Brexit would also have consequences for the cross-border offering and approval of securities prospectuses. At present, a securities prospectus approved by the responsible authority in the member state of origin, can be used in all EU/EEA countries for stock-market admissions or public offers of the respective security without an additional approval procedure. This possibility would no longer apply following a Brexit. Prospectuses approved in the UK would no longer automatically be valid in the EU. An additional approval procedure could be required for stock-market admissions or public offers of the respective security as long as no other ruling has been made on equal-value recognition.

Investment funds

  • Investment management companies based in Germany will no longer be able to sell the UCITS (Undertakings for Collective Investments in Transferable Securities) and AIF (Alternative Investment Funds) managed by them, or UCITS and AIF from other EU member states, in the UK under the European Passport after a Brexit. This will probably require application for a separate selling license in the UK, unless facilitated selling is incorporated into the withdrawal negotiations. In addition, investment management companies should check the investment conditions and investment restrictions for their funds, and possibly adjust these in terms of the admissible geographical allocation and the investment limits. A check must also be carried out on the ability to acquire any target funds, launched in the UK, after Brexit. This also applies to other companies or institutional investors who have to observe investment requirements when making their investment decisions (for example insurance companies, pension funds, foundations etc.).
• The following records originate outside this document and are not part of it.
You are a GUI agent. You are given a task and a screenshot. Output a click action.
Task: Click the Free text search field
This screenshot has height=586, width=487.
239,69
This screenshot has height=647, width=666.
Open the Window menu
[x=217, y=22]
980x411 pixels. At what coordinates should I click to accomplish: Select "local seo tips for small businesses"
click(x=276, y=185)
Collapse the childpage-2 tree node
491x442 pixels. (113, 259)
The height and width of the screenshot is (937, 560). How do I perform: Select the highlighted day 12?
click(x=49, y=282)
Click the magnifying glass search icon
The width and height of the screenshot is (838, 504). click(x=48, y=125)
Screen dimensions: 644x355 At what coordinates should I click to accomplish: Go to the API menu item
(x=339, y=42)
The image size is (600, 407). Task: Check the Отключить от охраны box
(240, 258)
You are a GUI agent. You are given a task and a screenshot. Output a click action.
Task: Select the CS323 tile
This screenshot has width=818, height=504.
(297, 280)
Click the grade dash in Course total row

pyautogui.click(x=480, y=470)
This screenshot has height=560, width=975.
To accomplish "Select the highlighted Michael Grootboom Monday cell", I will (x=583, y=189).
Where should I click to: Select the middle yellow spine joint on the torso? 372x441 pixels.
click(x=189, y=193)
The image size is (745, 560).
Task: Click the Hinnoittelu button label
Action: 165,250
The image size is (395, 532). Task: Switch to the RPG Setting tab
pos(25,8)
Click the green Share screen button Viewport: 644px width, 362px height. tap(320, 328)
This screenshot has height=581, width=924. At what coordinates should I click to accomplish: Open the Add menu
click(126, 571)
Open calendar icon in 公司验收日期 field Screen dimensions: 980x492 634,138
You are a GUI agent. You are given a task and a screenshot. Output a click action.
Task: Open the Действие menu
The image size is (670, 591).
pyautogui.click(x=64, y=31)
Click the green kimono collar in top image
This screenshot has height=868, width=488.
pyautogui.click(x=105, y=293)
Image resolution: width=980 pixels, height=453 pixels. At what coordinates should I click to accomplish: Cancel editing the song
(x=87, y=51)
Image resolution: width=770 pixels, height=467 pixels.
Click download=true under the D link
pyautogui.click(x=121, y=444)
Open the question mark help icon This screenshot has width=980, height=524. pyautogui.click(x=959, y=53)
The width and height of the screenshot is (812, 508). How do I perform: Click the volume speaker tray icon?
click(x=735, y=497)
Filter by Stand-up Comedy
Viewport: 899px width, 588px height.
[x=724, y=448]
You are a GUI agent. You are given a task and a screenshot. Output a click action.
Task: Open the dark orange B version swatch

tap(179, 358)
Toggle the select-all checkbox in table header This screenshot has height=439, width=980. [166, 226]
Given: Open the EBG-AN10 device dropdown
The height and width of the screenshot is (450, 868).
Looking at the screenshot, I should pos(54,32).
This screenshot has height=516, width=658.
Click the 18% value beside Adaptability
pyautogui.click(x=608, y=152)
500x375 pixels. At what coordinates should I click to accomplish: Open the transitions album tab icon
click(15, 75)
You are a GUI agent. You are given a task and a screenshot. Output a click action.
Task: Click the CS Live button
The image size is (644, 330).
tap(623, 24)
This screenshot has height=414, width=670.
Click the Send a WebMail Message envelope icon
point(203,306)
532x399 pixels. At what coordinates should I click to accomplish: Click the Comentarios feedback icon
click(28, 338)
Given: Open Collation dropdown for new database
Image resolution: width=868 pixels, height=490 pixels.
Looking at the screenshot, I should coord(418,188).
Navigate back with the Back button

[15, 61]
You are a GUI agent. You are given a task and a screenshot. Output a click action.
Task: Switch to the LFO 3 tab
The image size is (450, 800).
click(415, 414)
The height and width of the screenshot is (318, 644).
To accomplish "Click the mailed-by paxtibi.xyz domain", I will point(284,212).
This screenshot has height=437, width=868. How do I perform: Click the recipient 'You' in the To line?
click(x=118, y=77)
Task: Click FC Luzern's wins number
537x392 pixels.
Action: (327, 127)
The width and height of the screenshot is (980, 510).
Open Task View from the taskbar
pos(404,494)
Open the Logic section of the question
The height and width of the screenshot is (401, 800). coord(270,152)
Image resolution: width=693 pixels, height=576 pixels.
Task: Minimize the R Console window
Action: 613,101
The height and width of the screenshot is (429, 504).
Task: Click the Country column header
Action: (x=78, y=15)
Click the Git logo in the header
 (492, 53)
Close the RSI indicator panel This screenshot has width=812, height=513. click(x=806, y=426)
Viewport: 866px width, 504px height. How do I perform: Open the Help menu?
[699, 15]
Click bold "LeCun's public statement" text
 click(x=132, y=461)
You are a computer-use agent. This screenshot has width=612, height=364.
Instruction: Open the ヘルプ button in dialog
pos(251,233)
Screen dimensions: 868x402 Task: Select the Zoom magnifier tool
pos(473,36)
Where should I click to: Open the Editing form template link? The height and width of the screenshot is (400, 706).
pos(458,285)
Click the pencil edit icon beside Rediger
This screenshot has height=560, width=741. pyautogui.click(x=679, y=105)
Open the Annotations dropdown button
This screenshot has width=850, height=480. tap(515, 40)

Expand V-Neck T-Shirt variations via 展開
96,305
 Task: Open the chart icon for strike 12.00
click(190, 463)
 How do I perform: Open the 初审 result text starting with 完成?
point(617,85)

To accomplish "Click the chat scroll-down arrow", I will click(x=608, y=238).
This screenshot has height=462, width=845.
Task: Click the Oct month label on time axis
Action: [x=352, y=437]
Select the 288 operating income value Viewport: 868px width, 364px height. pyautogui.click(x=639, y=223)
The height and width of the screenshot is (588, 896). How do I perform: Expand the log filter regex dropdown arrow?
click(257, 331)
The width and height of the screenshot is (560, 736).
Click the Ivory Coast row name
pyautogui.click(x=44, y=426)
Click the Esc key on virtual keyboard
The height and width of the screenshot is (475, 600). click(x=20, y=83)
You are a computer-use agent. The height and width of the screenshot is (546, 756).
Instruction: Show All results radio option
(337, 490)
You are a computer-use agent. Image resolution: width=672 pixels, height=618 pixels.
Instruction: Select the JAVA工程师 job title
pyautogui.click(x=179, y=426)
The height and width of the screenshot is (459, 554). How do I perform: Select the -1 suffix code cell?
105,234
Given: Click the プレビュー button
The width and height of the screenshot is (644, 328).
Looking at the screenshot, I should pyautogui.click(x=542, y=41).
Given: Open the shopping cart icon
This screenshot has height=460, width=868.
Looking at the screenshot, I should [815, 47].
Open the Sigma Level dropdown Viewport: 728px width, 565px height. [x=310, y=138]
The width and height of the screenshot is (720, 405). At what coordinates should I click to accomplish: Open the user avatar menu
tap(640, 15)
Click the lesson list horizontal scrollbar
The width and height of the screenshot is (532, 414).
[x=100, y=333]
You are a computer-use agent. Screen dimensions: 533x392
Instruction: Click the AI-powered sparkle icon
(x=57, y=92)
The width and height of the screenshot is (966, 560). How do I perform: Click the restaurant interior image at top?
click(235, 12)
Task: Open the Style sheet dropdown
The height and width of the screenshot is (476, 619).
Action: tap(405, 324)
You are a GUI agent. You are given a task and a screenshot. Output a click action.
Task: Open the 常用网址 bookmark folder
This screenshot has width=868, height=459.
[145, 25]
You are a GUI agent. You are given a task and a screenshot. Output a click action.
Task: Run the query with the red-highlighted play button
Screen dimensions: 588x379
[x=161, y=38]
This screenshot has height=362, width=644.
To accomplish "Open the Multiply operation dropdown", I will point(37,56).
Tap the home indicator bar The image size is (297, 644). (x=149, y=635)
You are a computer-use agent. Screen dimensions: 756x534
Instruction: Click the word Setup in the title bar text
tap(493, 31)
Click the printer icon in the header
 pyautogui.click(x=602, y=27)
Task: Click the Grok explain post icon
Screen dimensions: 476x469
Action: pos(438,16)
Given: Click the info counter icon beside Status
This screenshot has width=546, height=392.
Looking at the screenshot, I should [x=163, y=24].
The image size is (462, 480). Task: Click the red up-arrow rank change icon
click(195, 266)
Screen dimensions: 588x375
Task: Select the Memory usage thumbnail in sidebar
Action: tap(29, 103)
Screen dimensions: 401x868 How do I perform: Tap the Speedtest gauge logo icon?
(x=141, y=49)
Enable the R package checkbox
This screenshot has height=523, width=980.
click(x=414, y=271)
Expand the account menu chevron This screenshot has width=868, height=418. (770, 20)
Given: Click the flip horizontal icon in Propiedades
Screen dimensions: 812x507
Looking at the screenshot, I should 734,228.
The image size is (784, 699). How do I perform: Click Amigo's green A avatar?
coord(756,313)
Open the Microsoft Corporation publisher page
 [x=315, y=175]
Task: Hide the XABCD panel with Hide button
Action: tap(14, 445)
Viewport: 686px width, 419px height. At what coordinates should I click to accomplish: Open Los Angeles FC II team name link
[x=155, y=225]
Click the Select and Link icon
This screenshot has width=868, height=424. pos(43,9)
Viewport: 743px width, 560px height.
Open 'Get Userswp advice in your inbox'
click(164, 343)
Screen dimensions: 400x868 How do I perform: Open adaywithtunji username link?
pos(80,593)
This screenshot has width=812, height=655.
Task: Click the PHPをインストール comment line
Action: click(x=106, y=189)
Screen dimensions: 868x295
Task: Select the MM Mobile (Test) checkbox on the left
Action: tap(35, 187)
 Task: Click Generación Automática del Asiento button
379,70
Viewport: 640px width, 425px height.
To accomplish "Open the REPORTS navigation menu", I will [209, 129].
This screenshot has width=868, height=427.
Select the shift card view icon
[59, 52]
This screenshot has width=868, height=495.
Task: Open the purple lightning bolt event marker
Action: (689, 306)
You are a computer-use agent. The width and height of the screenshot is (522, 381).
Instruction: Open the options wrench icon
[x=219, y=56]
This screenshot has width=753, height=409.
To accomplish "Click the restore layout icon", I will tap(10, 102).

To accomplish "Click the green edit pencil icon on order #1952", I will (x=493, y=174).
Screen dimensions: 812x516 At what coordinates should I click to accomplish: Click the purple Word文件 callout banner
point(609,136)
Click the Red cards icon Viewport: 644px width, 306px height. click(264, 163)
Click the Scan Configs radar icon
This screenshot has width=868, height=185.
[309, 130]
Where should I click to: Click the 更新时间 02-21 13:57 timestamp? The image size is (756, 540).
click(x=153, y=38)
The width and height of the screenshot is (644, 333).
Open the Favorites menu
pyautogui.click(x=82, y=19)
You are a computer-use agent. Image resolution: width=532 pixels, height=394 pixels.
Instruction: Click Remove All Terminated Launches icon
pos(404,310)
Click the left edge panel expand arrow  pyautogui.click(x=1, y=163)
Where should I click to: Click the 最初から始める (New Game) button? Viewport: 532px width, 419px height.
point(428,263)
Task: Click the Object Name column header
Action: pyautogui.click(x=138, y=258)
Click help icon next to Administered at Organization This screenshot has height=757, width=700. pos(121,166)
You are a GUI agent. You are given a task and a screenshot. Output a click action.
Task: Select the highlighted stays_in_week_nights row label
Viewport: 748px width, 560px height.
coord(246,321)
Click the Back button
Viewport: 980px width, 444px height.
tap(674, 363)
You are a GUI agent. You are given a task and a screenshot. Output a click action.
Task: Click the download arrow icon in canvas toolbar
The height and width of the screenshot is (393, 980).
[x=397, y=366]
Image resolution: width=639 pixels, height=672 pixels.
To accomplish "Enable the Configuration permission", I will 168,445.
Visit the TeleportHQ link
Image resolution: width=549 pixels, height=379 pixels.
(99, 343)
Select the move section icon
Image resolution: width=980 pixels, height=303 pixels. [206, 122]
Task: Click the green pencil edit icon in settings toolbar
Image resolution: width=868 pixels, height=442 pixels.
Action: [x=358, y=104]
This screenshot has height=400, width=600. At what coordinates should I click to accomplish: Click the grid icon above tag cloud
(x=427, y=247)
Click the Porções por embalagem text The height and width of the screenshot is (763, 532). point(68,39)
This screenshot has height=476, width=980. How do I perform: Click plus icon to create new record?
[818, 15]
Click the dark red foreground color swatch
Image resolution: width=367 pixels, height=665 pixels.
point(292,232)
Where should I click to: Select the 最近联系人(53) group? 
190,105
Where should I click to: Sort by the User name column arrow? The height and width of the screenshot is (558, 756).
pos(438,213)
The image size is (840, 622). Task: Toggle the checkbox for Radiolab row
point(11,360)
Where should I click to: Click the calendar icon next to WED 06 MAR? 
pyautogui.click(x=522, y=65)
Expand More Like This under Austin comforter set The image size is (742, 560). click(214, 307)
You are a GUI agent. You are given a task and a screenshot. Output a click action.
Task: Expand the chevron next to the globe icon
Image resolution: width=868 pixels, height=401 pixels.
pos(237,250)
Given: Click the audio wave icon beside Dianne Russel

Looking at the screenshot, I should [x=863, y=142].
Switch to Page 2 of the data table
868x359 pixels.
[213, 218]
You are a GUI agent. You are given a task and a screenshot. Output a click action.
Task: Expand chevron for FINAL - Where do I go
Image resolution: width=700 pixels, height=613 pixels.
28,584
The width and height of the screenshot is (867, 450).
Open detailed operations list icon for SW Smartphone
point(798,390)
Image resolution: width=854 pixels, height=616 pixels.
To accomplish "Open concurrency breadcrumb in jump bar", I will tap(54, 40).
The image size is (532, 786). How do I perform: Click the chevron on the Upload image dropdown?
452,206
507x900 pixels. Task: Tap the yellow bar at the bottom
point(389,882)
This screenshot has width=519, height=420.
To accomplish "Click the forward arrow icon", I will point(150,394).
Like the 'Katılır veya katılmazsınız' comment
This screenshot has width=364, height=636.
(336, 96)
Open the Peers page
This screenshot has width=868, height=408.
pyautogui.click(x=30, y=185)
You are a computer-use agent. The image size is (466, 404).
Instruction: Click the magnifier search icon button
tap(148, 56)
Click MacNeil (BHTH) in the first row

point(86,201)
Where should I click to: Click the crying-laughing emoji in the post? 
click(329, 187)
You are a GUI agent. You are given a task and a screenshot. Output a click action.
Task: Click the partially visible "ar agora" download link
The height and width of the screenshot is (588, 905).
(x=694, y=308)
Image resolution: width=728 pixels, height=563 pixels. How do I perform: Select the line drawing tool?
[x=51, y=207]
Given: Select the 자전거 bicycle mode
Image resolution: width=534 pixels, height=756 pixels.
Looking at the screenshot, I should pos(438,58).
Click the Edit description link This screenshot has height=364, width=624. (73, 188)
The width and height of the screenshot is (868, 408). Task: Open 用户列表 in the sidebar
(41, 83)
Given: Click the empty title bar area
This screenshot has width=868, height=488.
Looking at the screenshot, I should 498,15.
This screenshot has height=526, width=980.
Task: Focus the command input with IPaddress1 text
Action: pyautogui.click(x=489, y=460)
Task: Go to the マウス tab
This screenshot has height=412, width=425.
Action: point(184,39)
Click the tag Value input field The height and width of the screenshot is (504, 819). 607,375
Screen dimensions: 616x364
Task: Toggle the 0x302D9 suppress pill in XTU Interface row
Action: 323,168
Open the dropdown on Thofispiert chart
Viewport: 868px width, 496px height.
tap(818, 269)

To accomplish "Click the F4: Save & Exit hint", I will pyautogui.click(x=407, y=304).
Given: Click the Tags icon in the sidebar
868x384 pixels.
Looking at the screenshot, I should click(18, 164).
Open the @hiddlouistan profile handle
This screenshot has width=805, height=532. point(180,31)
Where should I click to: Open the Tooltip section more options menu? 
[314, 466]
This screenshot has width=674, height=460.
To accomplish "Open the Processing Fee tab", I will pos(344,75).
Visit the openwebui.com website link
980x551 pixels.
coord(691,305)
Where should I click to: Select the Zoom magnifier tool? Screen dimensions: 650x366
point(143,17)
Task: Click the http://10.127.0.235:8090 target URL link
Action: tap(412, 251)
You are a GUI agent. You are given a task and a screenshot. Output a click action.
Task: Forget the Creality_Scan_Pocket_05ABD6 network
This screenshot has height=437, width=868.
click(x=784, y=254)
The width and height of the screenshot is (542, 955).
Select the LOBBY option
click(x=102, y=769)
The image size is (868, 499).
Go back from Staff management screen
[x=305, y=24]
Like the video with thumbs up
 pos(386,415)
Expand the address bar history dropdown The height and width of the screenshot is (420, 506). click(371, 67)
These companies should also carry out a timely check on the effects of a Brexit on the risk classification of individual assets held. If German investment management companies have appointed a custodian in the UK for funds managed by them, they must appoint a new custodian for these, as the custodian of AIF or UCITS must be situated in a member state of the EU.
  • Investment management companies based in the UK will no longer be able to engage in cross-border management of UCITS or AIF from other EU member states following Brexit. UCITS and EU AIF launched in the UK will probably lose their corresponding status as UCITS and EU AIF, as they will no longer have been launched in an EU member state. After Brexit, these funds could only be sold in the EU in accordance with the regulations for funds from third countries (for example funds launched in the USA or the Cayman Islands).

Financing

The present widespread agreement of English law for syndicated loan agreements may be called into question for the time after a Brexit, as it is currently not clear what the precise content of English law will be following a Brexit. Even the current popular use of the English "Scheme of Arrangement" for complex restructuring measures could become less important for companies and creditors outside the UK in future, at least as long as the content of the applicable English law and its recognition in the EU member state are uncertain (see Section 10, Subsection "Schemes of Arrangement").

Further aspects

Following a Brexit, EU financial institutions could be obliged to sell bonds secured through British mortgages, bank loans or credit-card claims, because these would carry a higher political risk following a Brexit, or the European financial supervisory authorities could also forbid the holding of such bonds as liquidity reserve. Overall, there would then also be a need for a new risk assessment on financial market products.

In addition, UK CCPs (Central Counter Parties) would require formal recognition under EMIR, in order to be able to continue working in the EU Single Market in future. A CCP based outside the EU can only provide corresponding services if it has previously been recognized by ESMA as supervisory authority.